PROBLEMS:
**a)** Answer these questions about the Blackfin kernel patch:
(i) What kind of kernel needs the L1 stack setting turned off?
(ii) What kind of binaries does the new option currently work with?
(iii) Which two people signed off on the patch?
**b)** Carry on the Blackfin kernel patch from its last line.

PAGE:
Blackfin arch: add CONFIG_APP_STACKS_L1 to enable or disable putting kernel stacks in L1

use CONFIG_APP_STACKS_L1 to enable or disable putting kernel stacks in L1,
default is enabled, SMP kernel need turn it off

Signed-off-by: Graf Yang <graf.yang@analog.com>
Signed-off-by: Bryan Wu <cooloney@kernel.org>

diff --git a/arch/blackfin/Kconfig b/arch/blackfin/Kconfig
index c507a92..9d936a3 100644
--- a/arch/blackfin/Kconfig
+++ b/arch/blackfin/Kconfig
@@ -629,6 +629,15 @@
 	  If enabled, the CPLB Switch Tables are linked
 	  into L1 data memory. (less latency)
 
+config APP_STACK_L1
+	bool "Support locating application stack in L1 Scratch Memory"
+	default y
+	help
+	  If enabled the application stack can be located in L1
+	  scratch memory (less latency).
+
+	  Currently only works with FLAT binaries.
+
 comment "Speed Optimizations"
 config BFIN_INS_LOWOVERHEAD
 	bool "ins[bwl] low overhead, higher interrupt latency"
diff --git a/arch/blackfin/include/asm/mmu_context.h b/arch/blackfin/include/asm/mmu_context.h
index 8529552..35593dd 100644
--- a/arch/blackfin/include/asm/mmu_context.h
+++ b/arch/blackfin/include/asm/mmu_context.h
@@ -45,49 +45,12 @@
 extern int l1sram_free(const void*);
 extern void *l1sram_alloc_max(void*);
 
-static inline void enter_lazy_tlb(struct mm_struct *mm, struct task_struct *tsk)
-{
-}
-
-/* Called when creating a new context during fork() or execve().  */
-static inline int
-init_new_context(struct task_struct *tsk, struct mm_struct *mm)
-{
-#ifdef CONFIG_MPU
-	unsigned long p = __get_free_pages(GFP_KERNEL, page_mask_order);
-	mm->context.page_rwx_mask = (unsigned long *)p;
-	memset(mm->context.page_rwx_mask, 0,
-	       page_mask_nelts * 3 * sizeof(long));
-#endif
-	return 0;
-}
-
 static inline void free_l1stack(void)
 {
 	nr_l1stack_tasks--;
 	if (nr_l1stack_tasks == 0)
 		l1sram_free(l1_stack_base);
 }
-static inline void destroy_context(struct mm_struct *mm)
-{
-	struct sram_list_struct *tmp;
-
-	if (current_l1_stack_save == mm->context.l1_stack_save)
-		current_l1_stack_save = NULL;
-	if (mm->context.l1_stack_save)
-		free_l1stack();
-
-	while ((tmp = mm->context.sram_list)) {
-		mm->context.sram_list = tmp->next;
-		sram_free(tmp->addr);
-		kfree(tmp);
-	}
-#ifdef CONFIG_MPU
-	if (current_rwx_mask == mm->context.page_rwx_mask)

DATA LINES:

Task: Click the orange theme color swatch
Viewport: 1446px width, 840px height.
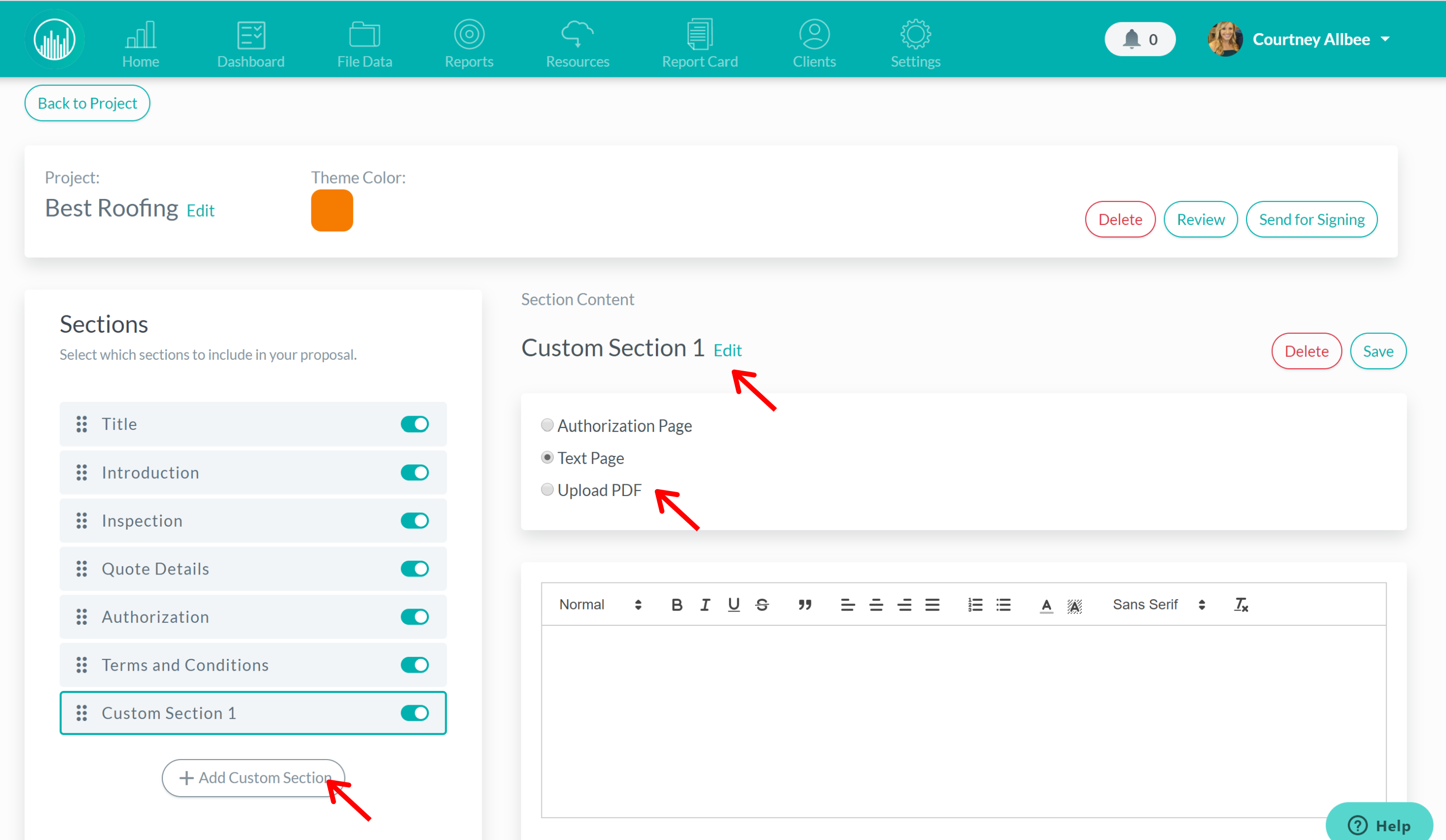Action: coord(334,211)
...
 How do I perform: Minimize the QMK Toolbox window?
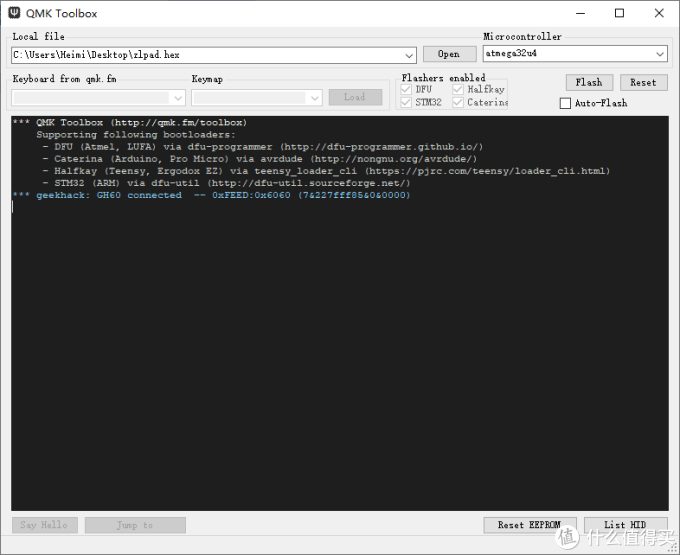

WRITTEN ANSWERS:
**a)**
(i) An SMP kernel.
(ii) FLAT binaries.
(iii) Graf Yang and Bryan Wu.

**b)**
-		current_rwx_mask = NULL;
-	free_pages((unsigned long)mm->context.page_rwx_mask, page_mask_order);
-#endif
-}
 
 static inline unsigned long
 alloc_l1stack(unsigned long length, unsigned long *stack_base)
@@ -134,6 +97,7 @@
 	}
 #endif
 
+#ifdef CONFIG_APP_STACK_L1
 	/* L1 stack switching.  */
 	if (!next_mm->context.l1_stack_save)
 		return;
@@ -144,6 +108,7 @@
 	}
 	current_l1_stack_save = next_mm->context.l1_stack_save;
 	memcpy(l1_stack_base, current_l1_stack_save, l1_stack_len);
+#endif
 }
 
 #ifdef CONFIG_MPU
@@ -180,4 +145,44 @@
 }
 #endif
 
+static inline void enter_lazy_tlb(struct mm_struct *mm, struct task_struct *tsk)
+{
+}
+
+/* Called when creating a new context during fork() or execve().  */
+static inline int
+init_new_context(struct task_struct *tsk, struct mm_struct *mm)
+{
+#ifdef CONFIG_MPU
+	unsigned long p = __get_free_pages(GFP_KERNEL, page_mask_order);
+	mm->context.page_rwx_mask = (unsigned long *)p;
+	memset(mm->context.page_rwx_mask, 0,
+	       page_mask_nelts * 3 * sizeof(long));
+#endif
+	return 0;
+}
+
+static inline void destroy_context(struct mm_struct *mm)
+{
+	struct sram_list_struct *tmp;
+
+#ifdef CONFIG_APP_STACK_L1
+	if (current_l1_stack_save == mm->context.l1_stack_save)
+		current_l1_stack_save = 0;
+	if (mm->context.l1_stack_save)
+		free_l1stack();
+#endif
+
+	while ((tmp = mm->context.sram_list)) {
+		mm->context.sram_list = tmp->next;
+		sram_free(tmp->addr);
+		kfree(tmp);
+	}
+#ifdef CONFIG_MPU
+	if (current_rwx_mask == mm->context.page_rwx_mask)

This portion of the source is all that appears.